- Opening Delimiter -
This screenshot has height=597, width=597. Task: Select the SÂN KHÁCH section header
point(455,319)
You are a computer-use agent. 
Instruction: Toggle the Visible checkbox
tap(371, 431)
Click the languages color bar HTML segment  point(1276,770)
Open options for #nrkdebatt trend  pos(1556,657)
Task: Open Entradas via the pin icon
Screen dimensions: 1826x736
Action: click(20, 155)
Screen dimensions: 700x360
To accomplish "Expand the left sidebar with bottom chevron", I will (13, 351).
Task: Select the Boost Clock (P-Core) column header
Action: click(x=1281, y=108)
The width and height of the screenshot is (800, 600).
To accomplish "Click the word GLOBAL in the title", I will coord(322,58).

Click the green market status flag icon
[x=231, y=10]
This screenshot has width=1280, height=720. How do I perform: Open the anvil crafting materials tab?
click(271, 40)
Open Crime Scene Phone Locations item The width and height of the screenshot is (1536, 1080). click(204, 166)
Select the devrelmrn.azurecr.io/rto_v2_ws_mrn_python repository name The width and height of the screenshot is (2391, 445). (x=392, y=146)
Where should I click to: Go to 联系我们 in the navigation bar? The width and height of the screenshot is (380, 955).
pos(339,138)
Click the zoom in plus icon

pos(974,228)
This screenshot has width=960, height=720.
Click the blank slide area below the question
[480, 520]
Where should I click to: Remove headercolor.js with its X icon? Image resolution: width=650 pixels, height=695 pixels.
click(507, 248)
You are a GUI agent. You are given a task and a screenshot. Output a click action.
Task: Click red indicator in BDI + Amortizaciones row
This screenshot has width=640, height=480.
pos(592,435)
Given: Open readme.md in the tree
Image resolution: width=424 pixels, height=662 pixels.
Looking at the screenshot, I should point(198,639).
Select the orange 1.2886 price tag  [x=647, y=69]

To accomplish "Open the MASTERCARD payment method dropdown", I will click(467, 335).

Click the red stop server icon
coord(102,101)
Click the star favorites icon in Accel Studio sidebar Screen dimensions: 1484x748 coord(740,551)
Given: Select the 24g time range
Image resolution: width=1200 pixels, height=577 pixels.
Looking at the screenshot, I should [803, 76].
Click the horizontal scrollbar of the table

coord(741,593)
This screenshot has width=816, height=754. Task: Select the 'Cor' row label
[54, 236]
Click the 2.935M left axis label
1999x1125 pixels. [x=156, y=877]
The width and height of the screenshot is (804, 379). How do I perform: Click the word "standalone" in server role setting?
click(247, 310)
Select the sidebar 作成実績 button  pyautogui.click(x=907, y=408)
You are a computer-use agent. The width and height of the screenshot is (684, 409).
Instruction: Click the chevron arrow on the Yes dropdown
- Closing Delimiter -
How to complete this task:
Select all lines in the listing above where the word "computer" appears, and show them.

Solution for this task:
You are a computer-use agent. 
You are a computer-use agent. The width and height of the screenshot is (684, 409).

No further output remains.